- GIVEN TEXT
EU orders Greece to cut public sector wages in deficit battle
GREECE has been told to cut public sector wages and save 10pc of current spending in a contingency fund as part of an EU-approved plan to cut its budget deficit.
The EU Commission took on a role normally associated with the IMF (International Monetary Fund) in demanding tough medicine from Greece.
George Papandreou, Greece's prime minister, has already announced an extension of a public sector wage freeze and an increase in fuel taxes.
Unlike the IMF, the EU will provide no loans for Greece. But failure to reach agreement with Brussels might have made it impossible for Athens to borrow on the markets, where it is already paying close to 6pc for funds to cover its deficit of 12.7pc of GDP.
EU Monetary Affairs Commissioner Joaquin Almunia said the commission would demand tougher action if Greece did not fulfil the terms of the deal, due to be approved by finance ministers later this month.

- PROBLEMS TO WORK ON
1. Copy out the stretch of the article on Greece's budget deficit from "EU orders Greece" through "in fuel taxes.", keeping every word unchanged.
2. List every percentage figure that appears in the article on Greece's budget deficit.
3. Render this sentence from the article on Greece's budget deficit in Spanish: "Unlike the IMF, the EU will provide no loans for Greece."

- DATA UNDER STUDY
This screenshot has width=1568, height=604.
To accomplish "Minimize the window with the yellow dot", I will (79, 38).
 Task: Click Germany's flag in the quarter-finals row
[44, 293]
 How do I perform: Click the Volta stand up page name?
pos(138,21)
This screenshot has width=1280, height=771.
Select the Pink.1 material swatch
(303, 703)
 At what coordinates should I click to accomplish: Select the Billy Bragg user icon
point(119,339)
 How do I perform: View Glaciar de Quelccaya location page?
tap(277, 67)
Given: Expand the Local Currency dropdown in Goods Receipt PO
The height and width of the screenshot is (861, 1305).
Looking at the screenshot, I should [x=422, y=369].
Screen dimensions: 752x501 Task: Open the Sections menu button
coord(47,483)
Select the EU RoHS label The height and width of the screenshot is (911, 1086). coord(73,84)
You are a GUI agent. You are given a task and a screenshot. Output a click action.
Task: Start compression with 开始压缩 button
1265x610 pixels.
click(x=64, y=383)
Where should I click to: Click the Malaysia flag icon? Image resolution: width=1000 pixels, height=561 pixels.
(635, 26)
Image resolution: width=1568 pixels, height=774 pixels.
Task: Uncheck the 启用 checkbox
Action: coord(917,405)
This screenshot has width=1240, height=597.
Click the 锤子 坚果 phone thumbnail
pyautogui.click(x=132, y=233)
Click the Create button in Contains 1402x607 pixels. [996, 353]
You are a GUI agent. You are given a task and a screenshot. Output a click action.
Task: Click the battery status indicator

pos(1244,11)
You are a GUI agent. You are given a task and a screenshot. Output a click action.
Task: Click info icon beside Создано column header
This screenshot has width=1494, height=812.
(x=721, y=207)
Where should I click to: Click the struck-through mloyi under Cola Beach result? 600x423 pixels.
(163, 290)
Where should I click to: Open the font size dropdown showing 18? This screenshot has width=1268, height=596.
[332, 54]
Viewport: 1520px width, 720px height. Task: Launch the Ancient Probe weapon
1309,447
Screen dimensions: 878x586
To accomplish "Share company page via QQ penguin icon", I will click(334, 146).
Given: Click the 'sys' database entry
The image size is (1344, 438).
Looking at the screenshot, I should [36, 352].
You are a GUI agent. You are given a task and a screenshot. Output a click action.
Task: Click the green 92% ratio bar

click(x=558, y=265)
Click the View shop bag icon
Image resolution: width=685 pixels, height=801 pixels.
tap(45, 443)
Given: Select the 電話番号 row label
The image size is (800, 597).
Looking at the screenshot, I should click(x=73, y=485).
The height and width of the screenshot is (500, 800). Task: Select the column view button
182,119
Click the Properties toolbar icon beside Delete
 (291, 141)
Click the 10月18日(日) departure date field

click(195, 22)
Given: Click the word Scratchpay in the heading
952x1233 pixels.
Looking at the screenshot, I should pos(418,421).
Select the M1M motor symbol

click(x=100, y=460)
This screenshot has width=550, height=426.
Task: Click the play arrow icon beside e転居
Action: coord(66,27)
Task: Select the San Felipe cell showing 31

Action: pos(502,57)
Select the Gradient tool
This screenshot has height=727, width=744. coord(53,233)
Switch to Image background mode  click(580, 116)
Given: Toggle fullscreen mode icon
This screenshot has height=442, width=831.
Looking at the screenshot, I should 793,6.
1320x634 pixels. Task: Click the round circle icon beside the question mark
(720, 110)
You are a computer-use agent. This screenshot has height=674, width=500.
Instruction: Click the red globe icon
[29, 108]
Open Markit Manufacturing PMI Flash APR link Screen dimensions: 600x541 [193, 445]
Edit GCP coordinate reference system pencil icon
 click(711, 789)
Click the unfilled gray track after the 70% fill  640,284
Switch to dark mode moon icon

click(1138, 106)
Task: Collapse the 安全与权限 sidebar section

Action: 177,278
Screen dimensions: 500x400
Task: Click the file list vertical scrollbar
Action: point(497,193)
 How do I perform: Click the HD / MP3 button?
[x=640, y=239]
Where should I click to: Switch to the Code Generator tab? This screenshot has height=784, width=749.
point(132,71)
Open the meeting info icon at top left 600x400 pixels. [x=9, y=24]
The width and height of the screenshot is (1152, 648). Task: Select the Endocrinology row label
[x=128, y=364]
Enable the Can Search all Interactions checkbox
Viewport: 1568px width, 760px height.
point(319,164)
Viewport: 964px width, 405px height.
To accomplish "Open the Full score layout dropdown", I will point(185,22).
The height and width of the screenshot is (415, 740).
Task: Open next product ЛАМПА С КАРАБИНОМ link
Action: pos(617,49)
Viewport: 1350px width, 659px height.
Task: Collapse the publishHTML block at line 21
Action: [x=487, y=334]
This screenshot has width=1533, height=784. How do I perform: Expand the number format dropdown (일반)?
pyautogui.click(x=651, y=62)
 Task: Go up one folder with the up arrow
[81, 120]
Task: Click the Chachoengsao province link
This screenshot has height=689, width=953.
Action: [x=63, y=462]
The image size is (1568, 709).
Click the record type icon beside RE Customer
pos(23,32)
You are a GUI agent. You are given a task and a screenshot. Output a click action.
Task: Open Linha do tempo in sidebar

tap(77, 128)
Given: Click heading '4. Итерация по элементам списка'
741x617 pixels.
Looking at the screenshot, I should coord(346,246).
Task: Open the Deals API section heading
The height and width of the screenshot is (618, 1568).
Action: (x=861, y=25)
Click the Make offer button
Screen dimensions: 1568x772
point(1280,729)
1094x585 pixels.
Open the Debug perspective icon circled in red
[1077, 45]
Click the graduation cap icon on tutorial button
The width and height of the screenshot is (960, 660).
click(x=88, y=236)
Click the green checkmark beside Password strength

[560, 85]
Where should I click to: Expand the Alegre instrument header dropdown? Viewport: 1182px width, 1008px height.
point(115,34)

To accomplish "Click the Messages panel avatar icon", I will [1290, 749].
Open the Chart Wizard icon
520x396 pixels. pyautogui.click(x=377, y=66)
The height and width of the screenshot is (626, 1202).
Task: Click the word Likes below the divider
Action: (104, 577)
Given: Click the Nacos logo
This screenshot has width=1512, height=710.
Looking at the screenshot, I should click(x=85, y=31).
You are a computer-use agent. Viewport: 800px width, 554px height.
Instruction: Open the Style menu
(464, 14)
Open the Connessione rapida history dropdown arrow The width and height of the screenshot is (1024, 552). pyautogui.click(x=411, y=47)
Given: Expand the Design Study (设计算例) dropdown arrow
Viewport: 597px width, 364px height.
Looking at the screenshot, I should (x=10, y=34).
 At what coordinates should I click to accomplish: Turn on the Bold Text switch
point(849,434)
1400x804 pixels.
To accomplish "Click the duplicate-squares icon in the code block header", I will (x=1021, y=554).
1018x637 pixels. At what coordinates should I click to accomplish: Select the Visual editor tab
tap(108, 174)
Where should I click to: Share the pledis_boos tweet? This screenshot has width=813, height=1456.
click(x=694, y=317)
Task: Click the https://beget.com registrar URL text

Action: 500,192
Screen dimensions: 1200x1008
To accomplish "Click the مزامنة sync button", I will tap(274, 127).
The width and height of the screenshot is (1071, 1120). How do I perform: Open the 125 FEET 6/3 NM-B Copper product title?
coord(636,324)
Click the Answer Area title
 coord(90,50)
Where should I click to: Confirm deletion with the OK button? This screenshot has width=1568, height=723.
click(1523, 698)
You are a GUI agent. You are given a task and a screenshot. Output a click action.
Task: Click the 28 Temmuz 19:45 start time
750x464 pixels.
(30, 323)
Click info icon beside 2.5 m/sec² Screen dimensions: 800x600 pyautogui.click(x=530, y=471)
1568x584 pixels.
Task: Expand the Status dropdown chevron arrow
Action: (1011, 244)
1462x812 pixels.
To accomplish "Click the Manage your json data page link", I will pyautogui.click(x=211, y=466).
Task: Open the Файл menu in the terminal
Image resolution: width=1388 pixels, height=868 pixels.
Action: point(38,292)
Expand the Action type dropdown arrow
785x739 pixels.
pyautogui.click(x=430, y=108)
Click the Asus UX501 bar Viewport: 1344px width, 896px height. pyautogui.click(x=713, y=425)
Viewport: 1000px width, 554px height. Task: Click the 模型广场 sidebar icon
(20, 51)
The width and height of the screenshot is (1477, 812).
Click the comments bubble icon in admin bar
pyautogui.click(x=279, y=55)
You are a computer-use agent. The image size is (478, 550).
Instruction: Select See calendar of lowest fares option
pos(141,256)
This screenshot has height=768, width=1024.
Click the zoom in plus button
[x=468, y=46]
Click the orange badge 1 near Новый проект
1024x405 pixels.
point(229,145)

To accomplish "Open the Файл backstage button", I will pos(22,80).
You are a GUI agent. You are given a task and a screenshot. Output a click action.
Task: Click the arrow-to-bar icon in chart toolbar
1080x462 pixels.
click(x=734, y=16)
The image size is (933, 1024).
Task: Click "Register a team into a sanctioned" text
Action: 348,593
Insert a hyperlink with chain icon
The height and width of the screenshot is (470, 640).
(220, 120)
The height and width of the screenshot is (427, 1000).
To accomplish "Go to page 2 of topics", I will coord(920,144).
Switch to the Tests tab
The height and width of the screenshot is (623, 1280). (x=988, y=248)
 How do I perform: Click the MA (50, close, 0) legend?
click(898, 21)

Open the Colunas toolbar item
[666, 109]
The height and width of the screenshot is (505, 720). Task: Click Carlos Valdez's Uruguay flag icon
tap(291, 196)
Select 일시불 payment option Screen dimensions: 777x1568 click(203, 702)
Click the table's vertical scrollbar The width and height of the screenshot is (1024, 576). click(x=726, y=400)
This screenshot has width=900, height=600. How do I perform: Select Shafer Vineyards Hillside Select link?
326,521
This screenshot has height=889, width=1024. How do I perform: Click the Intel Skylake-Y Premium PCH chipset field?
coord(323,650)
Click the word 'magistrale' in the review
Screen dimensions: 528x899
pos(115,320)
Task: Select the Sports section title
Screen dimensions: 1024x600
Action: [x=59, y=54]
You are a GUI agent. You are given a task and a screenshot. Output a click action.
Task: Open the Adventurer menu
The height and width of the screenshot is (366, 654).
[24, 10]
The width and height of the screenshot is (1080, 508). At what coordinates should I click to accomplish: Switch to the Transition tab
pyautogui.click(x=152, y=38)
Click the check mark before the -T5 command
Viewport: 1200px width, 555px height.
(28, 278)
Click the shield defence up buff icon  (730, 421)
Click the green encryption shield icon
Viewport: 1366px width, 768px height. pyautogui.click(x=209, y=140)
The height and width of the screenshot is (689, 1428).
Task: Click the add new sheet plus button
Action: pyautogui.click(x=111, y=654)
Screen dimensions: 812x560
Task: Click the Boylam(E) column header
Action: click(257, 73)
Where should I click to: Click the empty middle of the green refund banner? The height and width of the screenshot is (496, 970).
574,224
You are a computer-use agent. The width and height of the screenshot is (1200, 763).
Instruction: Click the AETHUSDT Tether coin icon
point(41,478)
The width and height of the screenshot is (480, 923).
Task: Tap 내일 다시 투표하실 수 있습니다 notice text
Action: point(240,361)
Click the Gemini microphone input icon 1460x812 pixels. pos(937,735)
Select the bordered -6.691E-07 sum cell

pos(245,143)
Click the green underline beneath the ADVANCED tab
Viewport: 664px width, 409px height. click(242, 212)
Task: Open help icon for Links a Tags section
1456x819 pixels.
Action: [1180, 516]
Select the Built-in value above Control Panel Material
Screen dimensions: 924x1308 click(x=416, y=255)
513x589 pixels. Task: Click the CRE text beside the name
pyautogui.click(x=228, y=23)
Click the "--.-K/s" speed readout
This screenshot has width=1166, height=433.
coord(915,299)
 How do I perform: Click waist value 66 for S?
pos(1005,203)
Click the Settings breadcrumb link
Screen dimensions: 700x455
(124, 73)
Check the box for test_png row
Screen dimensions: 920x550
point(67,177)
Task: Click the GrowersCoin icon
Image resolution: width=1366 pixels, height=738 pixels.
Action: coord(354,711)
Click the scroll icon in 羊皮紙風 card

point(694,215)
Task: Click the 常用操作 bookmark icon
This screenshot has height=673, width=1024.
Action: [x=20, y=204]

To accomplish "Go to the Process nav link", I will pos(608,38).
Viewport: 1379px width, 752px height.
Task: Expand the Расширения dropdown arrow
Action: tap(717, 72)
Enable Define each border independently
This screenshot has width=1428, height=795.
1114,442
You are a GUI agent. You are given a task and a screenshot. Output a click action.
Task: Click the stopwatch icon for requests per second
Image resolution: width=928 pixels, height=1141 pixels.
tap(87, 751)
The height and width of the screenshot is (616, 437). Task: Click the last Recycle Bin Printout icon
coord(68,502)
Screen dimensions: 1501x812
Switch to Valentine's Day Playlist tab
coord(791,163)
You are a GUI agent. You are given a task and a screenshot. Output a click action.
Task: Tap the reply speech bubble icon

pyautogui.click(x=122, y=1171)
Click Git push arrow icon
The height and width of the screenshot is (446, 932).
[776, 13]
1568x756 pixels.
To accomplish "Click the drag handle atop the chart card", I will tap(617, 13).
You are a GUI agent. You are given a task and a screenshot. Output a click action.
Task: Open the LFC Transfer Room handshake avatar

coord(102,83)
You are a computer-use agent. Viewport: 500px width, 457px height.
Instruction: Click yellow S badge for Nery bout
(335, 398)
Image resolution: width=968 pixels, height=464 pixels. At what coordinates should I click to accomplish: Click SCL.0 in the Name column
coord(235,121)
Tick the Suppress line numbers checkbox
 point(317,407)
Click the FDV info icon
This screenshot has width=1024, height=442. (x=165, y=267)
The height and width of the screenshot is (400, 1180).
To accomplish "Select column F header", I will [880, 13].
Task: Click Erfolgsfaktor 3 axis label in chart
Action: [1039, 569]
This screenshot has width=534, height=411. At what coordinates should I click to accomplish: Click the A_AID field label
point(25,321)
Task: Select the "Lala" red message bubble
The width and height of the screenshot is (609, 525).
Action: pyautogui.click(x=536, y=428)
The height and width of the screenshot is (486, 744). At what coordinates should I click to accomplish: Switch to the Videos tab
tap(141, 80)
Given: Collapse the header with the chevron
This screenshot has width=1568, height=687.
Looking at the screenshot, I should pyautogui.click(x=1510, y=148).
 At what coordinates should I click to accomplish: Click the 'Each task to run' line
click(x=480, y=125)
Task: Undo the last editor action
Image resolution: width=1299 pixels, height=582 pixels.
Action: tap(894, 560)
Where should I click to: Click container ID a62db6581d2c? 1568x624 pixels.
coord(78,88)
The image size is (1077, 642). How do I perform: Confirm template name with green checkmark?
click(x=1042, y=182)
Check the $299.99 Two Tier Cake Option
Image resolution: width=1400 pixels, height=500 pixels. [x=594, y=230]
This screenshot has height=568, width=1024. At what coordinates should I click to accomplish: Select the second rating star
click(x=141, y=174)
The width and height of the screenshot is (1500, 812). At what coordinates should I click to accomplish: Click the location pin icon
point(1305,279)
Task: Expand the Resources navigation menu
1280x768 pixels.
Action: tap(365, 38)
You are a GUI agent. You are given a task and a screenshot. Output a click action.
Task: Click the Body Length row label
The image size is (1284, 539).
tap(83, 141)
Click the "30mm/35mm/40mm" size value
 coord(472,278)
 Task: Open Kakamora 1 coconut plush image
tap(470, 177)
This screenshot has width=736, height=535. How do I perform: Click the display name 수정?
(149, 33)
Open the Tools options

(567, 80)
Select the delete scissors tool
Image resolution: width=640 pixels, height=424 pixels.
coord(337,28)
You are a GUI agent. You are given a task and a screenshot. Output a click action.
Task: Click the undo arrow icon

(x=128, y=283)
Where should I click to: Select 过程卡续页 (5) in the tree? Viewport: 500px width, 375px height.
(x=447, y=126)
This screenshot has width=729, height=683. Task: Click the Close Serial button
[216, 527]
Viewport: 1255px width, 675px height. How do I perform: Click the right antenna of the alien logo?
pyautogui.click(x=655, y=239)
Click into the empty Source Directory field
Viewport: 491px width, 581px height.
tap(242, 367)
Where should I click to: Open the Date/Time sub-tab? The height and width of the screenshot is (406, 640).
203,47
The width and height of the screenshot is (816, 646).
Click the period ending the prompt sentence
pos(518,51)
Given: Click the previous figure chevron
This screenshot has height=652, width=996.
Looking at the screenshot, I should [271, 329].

- ANSWERS BY ITEM
1.
EU orders Greece to cut public sector wages in deficit battle
GREECE has been told to cut public sector wages and save 10pc of current spending in a contingency fund as part of an EU-approved plan to cut its budget deficit.
The EU Commission took on a role normally associated with the IMF (International Monetary Fund) in demanding tough medicine from Greece.
George Papandreou, Greece's prime minister, has already announced an extension of a public sector wage freeze and an increase in fuel taxes.

2.
- 10pc
- 6pc
- 12.7pc

3. A diferencia del FMI, la UE no concederá préstamos a Grecia.